Jika hidup adalah sebuah perlombaan maka siapakah jawaranya?
Pikiran ini melayang tanpa kendali menuju pada pertanyaan itu. Sebuah pertanyaan yang bagiku seperti bumerang. Ku lontarkan dan ia kembali ke pertanyaan itu sendiri. Terpikirkan dan sekaligus terjawab dengan jelas. Abstrak memang, tapi itulah yang terjadi padaku. 

Mungkin dirimu juga tengah berada dalam posisi sepertiku dimana hari-hari menjadi seperti sebuah arena kompetisi. Seakan tiap bangun dirimu mesti mengalahkan orang lain, padahal sejatinya tiada yang harus dikalahkan. Dirimu merasa terintimidasi oleh hadirnya seseorang yang bahkan mungkin tidak sama sekali ia berniat buruk padamu. Dirimu juga merasa jauh tertinggal oleh kebanyakan orang padahal nyatanya mereka dekat.

Diriku merasakannya akhir-akhir ini.
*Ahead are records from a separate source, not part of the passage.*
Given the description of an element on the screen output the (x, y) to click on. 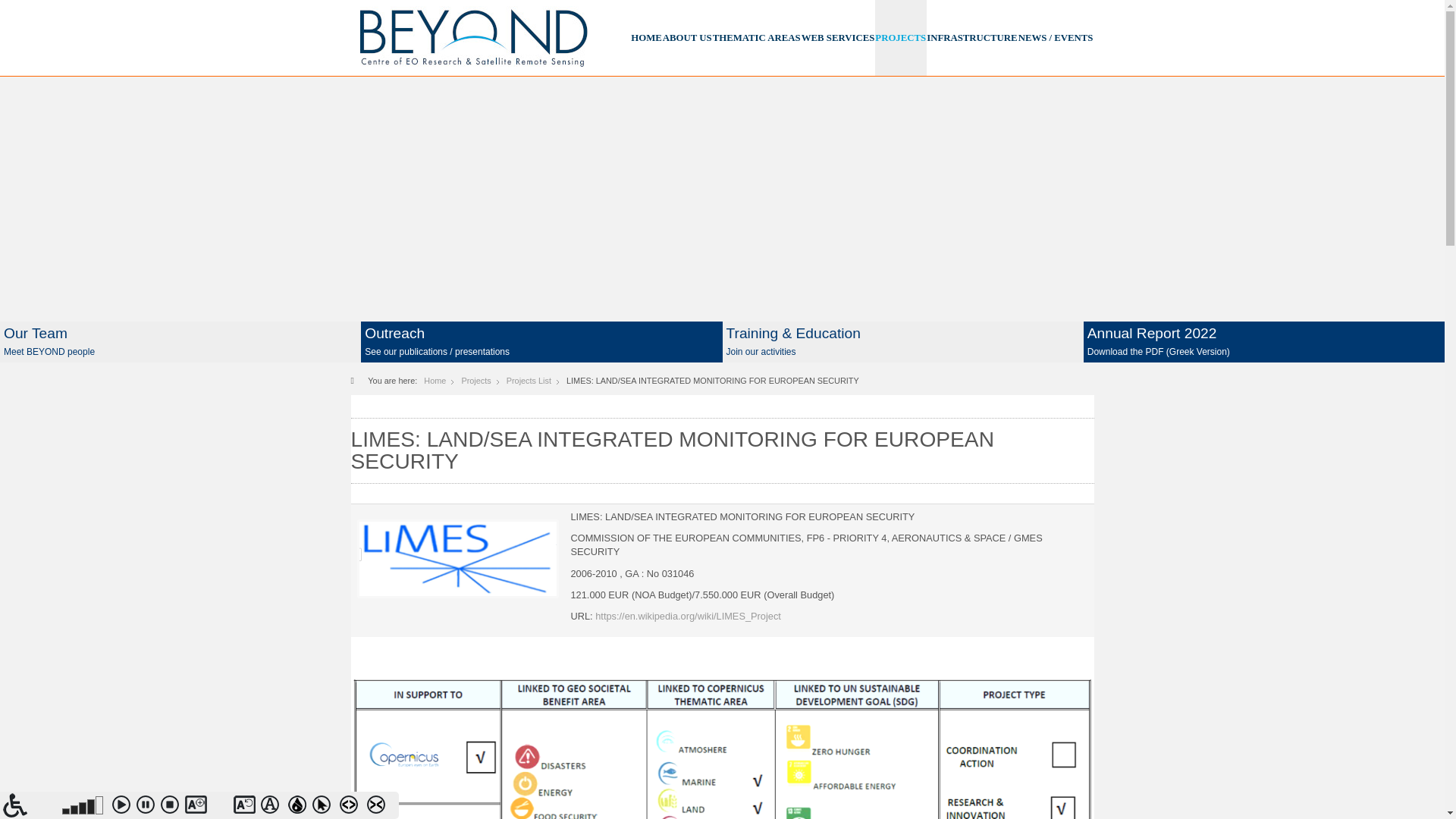
THEMATIC AREAS (756, 38)
 - Pause -  (148, 807)
 - Stop -  (172, 807)
INFRASTRUCTURE (971, 38)
 - Dyslexic font -  (272, 807)
 - Decrease -  (220, 807)
WEB SERVICES (838, 38)
 - Reset -  (244, 807)
 - Screen Reader -  (30, 805)
 - Increase -  (196, 807)
Given the description of an element on the screen output the (x, y) to click on. 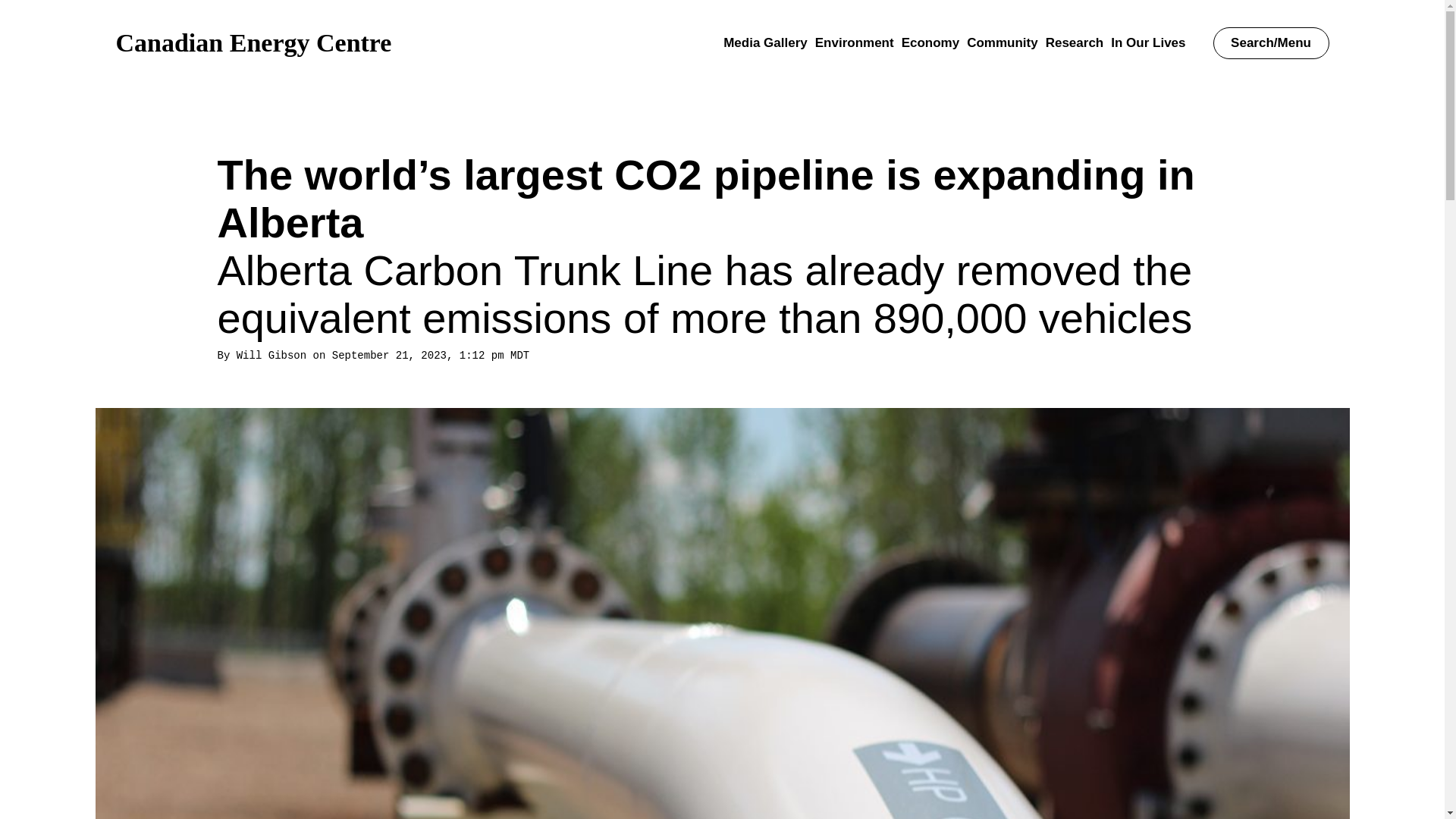
Media Gallery (765, 42)
Will Gibson (270, 355)
Environment (854, 42)
Community (1002, 42)
In Our Lives (1147, 42)
Research (1074, 42)
Economy (930, 42)
Canadian Energy Centre (253, 42)
Given the description of an element on the screen output the (x, y) to click on. 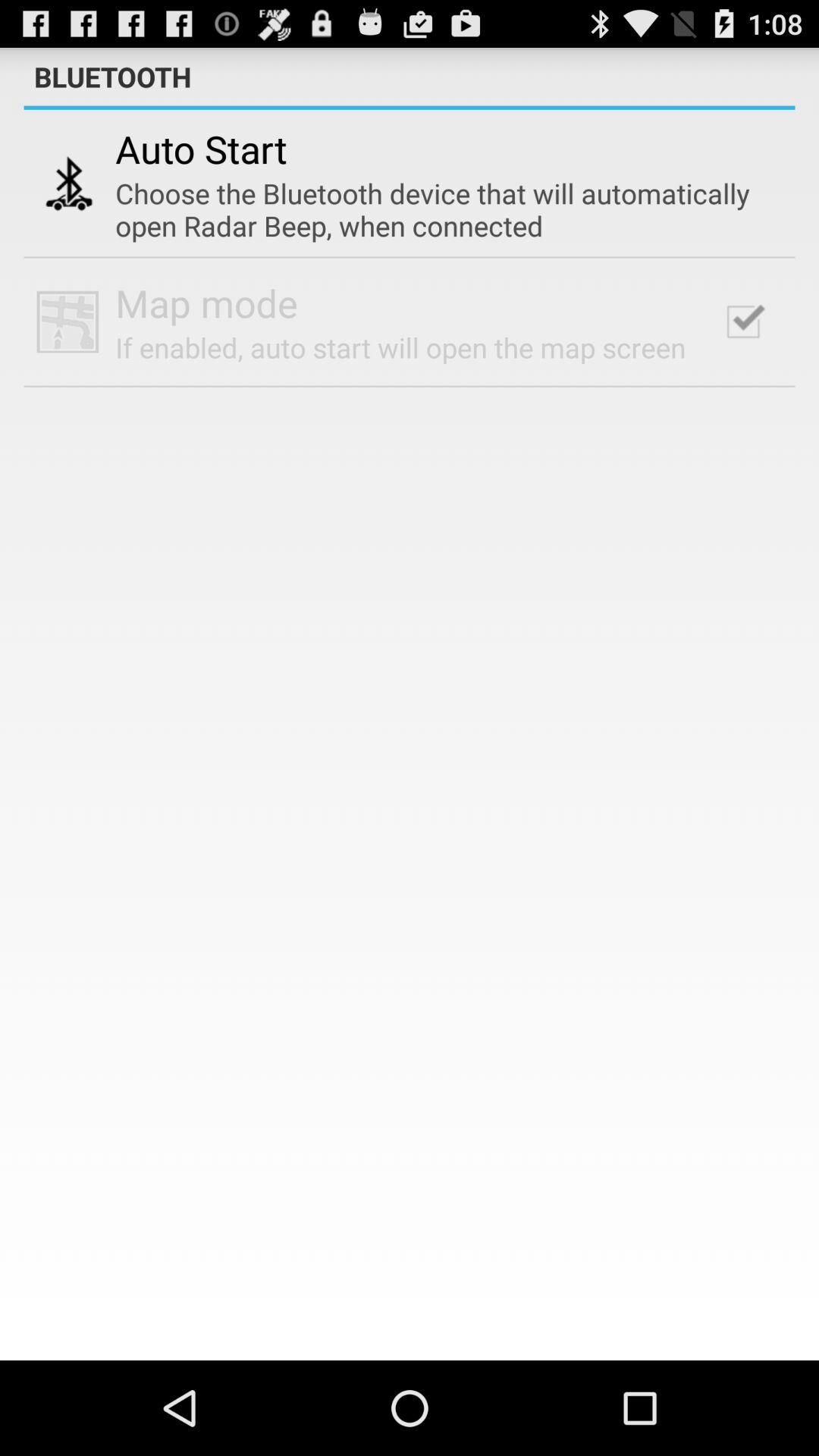
click the choose the bluetooth icon (439, 209)
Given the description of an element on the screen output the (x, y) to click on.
Melihat kawanku yang menang sebuah kompetisi ilmiah, diriku serasa jauh tertinggal. Melihat kawanku yang sudah menyelesaikan skripsi, diriku seperti dikejar oleh waktu. Melihat kawanku yang memperoleh project baru, diriku seperti terusir dari dunia ini. Melihat update social media mereka, diriku serasa terasingkan. and anything else... 

Is it normal? Well, in some context, it commonly happen in human. But in another context it can be abnormal-an indicator of unhealthy condition.

Semakin hari hal ini kian memburuk. Perasaan iritable, mudah emosi, dan cemas menguasai suasana hati. Mereka beradu, membuat diri ini terpaku seolah ingin mengumpat pada takdir. Melontarkan kalimat dengan awal kata "Kenapa..."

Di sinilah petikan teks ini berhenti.